Développement économique et exportation

Caplan : une fromagerie née de passion et d’originalité

Par ,
Natalie Saint-Onge et Simon Thibodeau compte pour le moment 36 chèvres dans leur troupeau.

Natalie Saint-Onge et Simon Thibodeau compte pour le moment 36 chèvres dans leur troupeau. Photo : Gilles Gagné

Quand ils se sont lancés dans le projet de construction de fromagerie, il y a six mois, Natalie Saint-Onge et Simon Thibodeau répondaient à un besoin de réorienter leur vie professionnelle et de choisir un créneau original pour y arriver.

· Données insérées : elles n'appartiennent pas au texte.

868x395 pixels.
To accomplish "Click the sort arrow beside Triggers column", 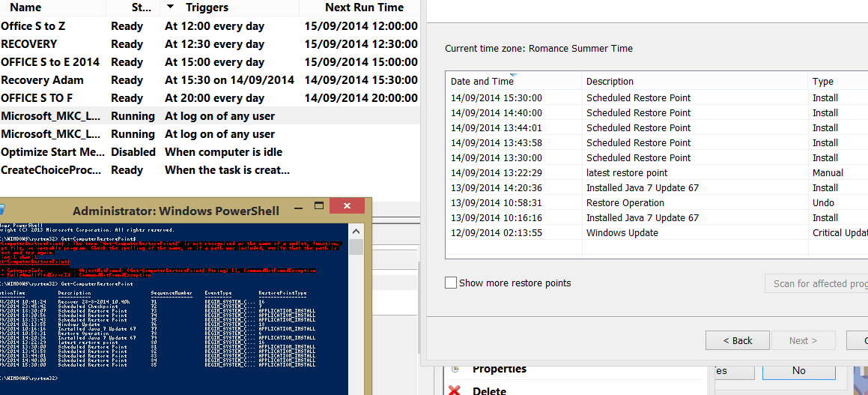I will pyautogui.click(x=171, y=7).
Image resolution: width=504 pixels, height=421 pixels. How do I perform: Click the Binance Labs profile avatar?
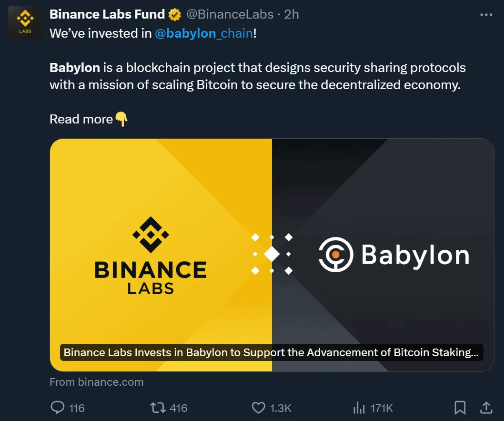[x=25, y=23]
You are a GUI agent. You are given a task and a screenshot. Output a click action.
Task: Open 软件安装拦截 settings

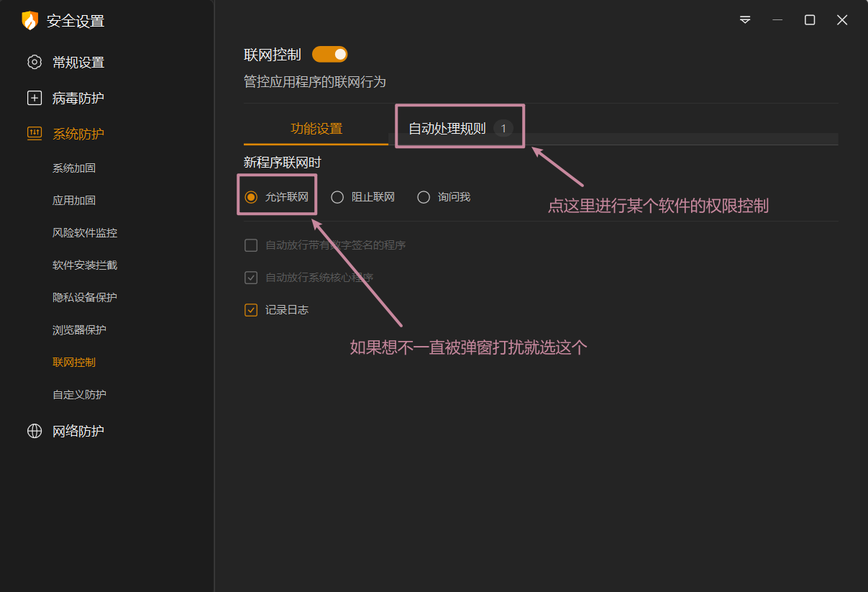pyautogui.click(x=85, y=265)
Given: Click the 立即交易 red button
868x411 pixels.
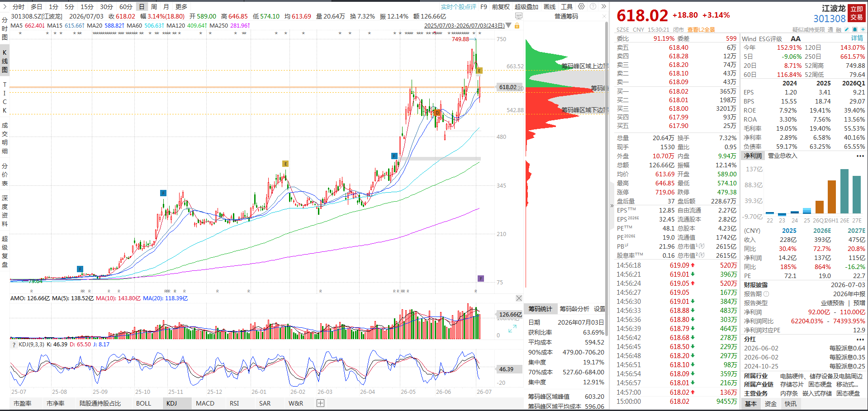Looking at the screenshot, I should [x=857, y=13].
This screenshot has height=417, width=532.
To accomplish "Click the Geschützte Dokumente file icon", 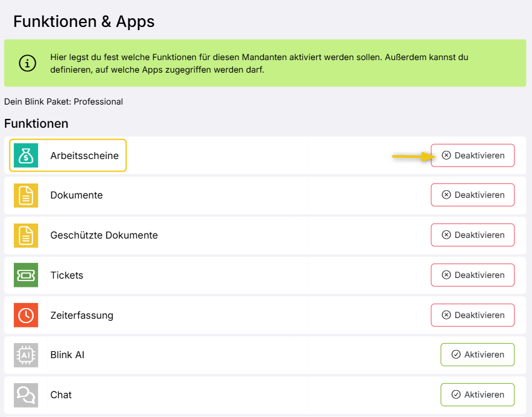I will pyautogui.click(x=26, y=235).
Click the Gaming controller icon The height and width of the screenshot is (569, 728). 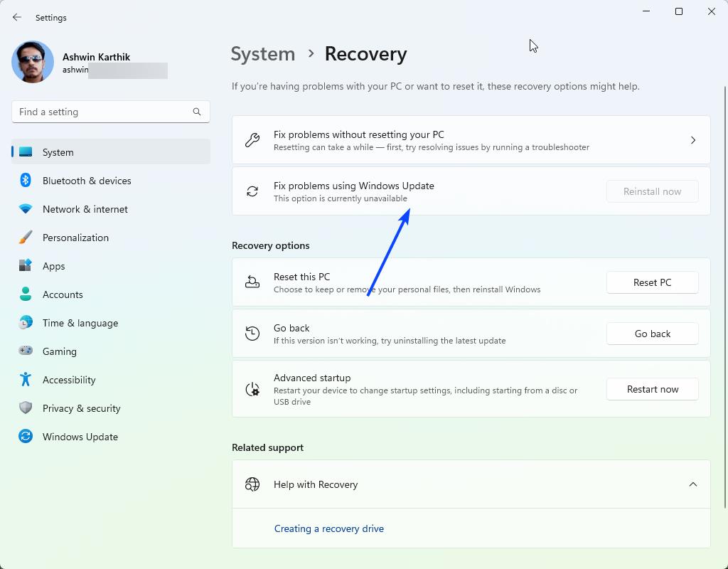25,351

Même s’ils savaient qu’un retour à la terre était le plus susceptible de répondre à leurs attentes, ils ont quand même eu besoin d’une période de réflexion de trois ans avant d’arrêter leur choix sur une fromagerie alimentée par un troupeau de chèvres.

Déclencheur

L’élément déclencheur menant à la nécessité de changer de vie est survenu en mai 2009, quand le père de Natalie est décédé subitement.

«Je suis sorti dehors une minute. Il était alors en pleine forme et quand je suis rentrée, il était par terre, mort. […]. Tant qu’à travailler pour travailler, on s’est dit : "on fait quelque chose qu’on aime". On aime l’agriculture. Le lait de vache, c’est compliqué, avec les quotas. On avait deux chèvres à la maison. On aimait ça», raconte Mme Saint-Onge.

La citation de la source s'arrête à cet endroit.